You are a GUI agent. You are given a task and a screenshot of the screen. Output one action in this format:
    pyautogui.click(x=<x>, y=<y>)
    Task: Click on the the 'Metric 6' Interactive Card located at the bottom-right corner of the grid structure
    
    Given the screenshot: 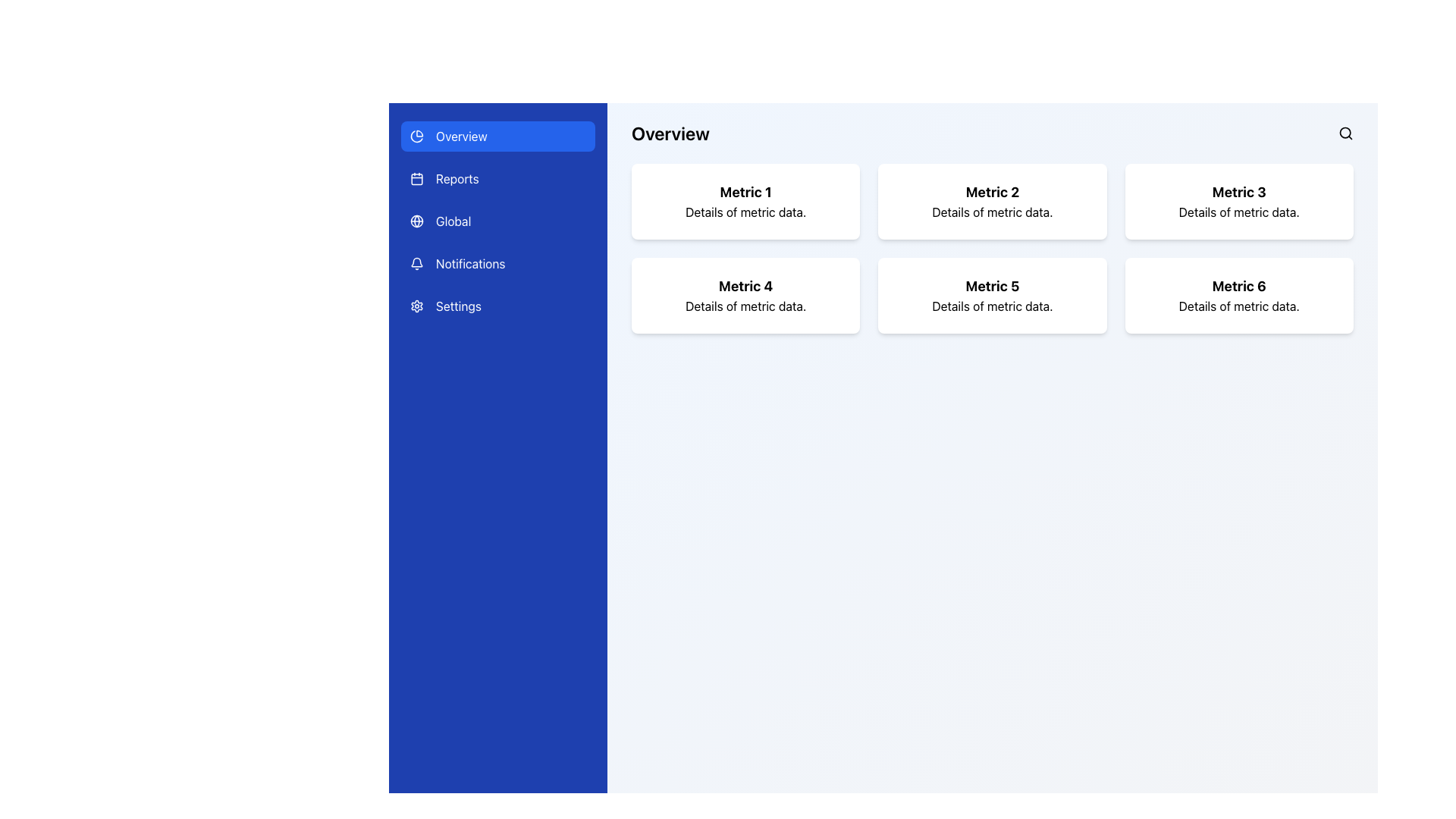 What is the action you would take?
    pyautogui.click(x=1239, y=295)
    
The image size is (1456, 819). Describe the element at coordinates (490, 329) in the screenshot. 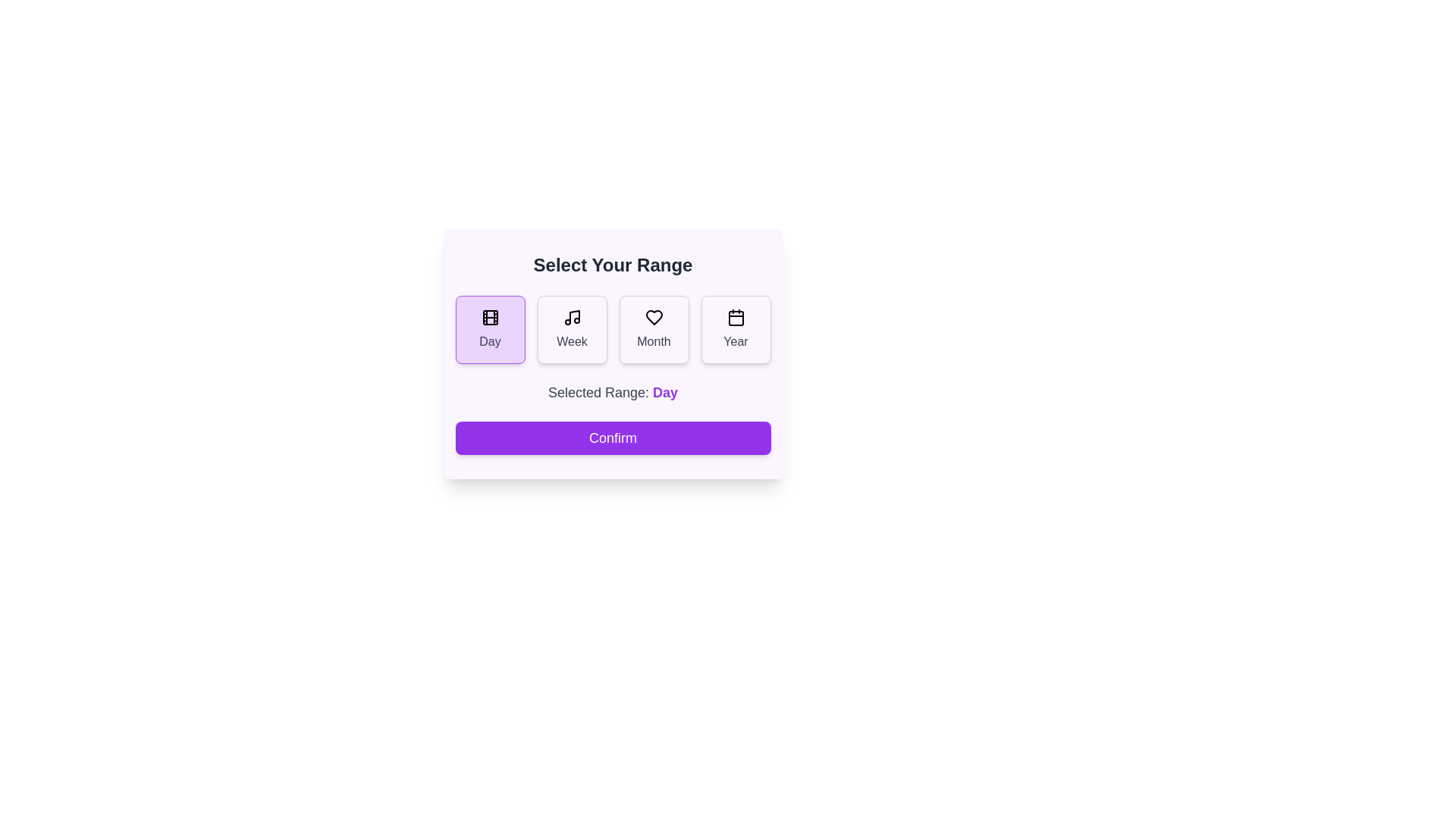

I see `the first button labeled 'Day' with a purple background and film reel icon` at that location.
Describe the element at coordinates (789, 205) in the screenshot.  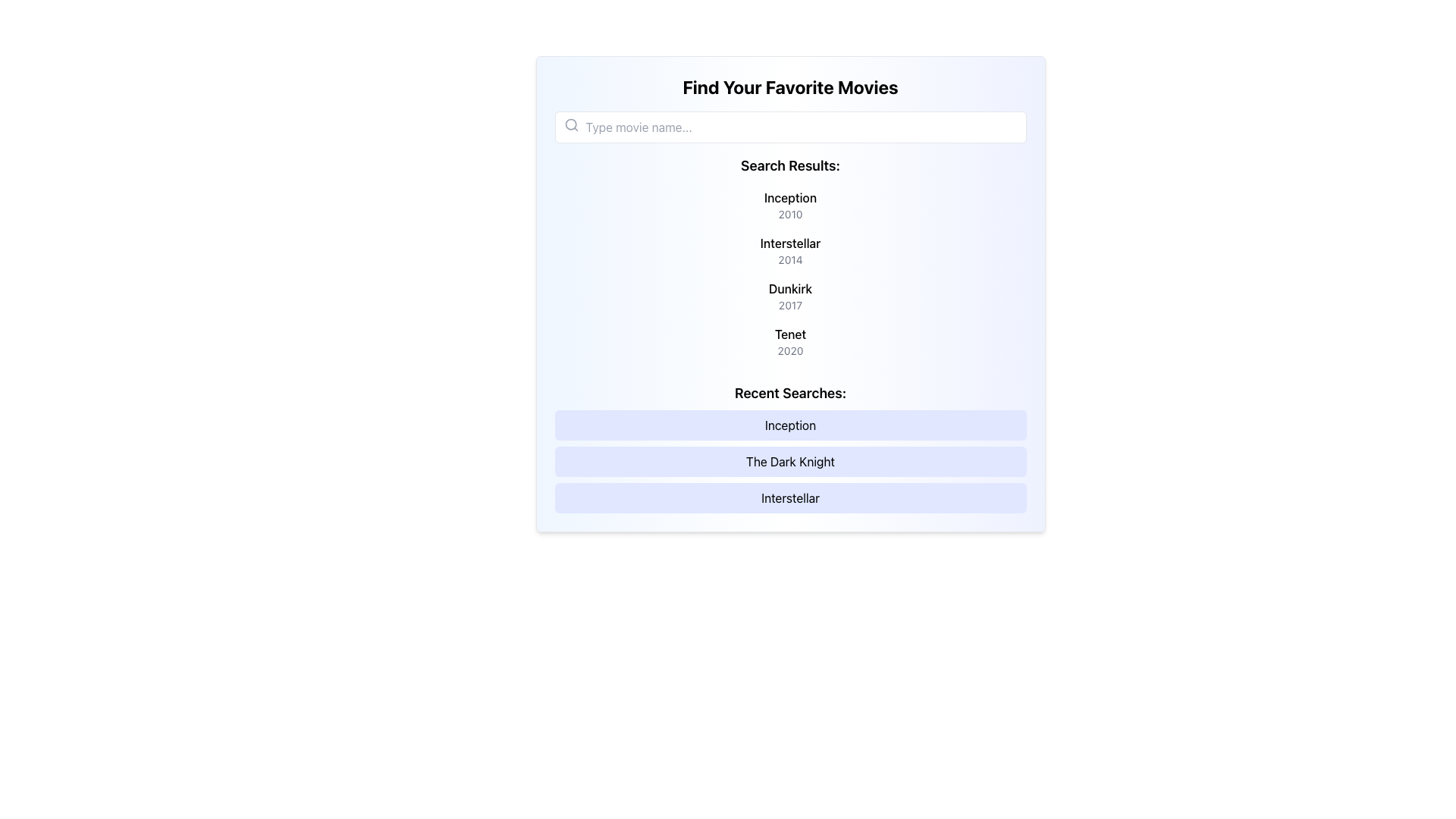
I see `the movie list item displaying the title 'Inception' and its release year '2010'` at that location.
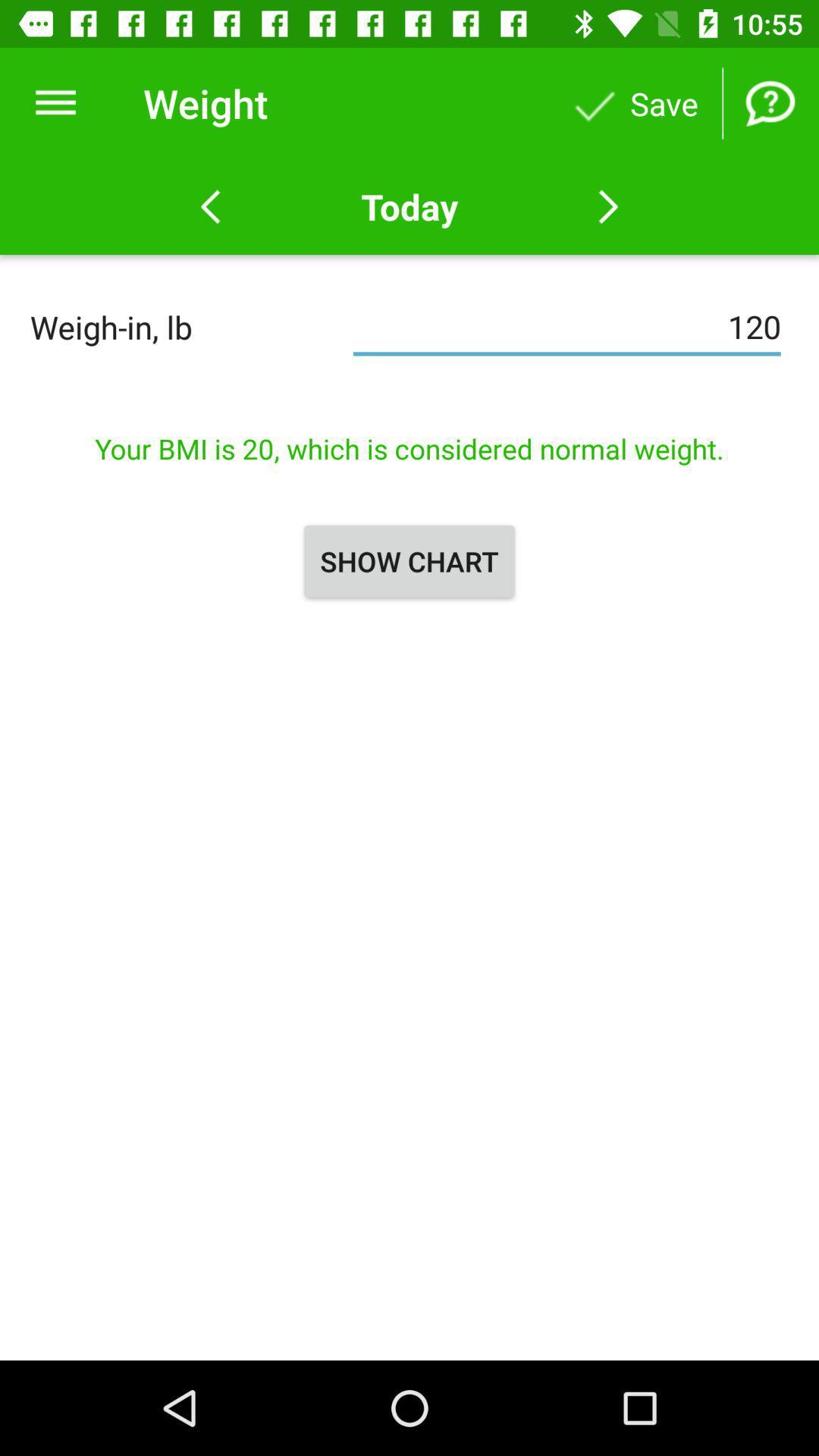 The height and width of the screenshot is (1456, 819). Describe the element at coordinates (410, 560) in the screenshot. I see `the item below your bmi is icon` at that location.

════════

What is asked
Put the stretch above, from the line containing "The image size" through the line containing "first button labeled", into a Markdown table with the columns No. and Line, skipping blank lines. Leave the pictures out of the table.

Output for this task
| No. | Line |
|---|---|
| 1 | The image size is (1456, 819). Describe the element at coordinates (490, 329) in the screenshot.  |
| 2 | I see `the first button labeled 'Day' with a purple background and film reel icon` at that location. |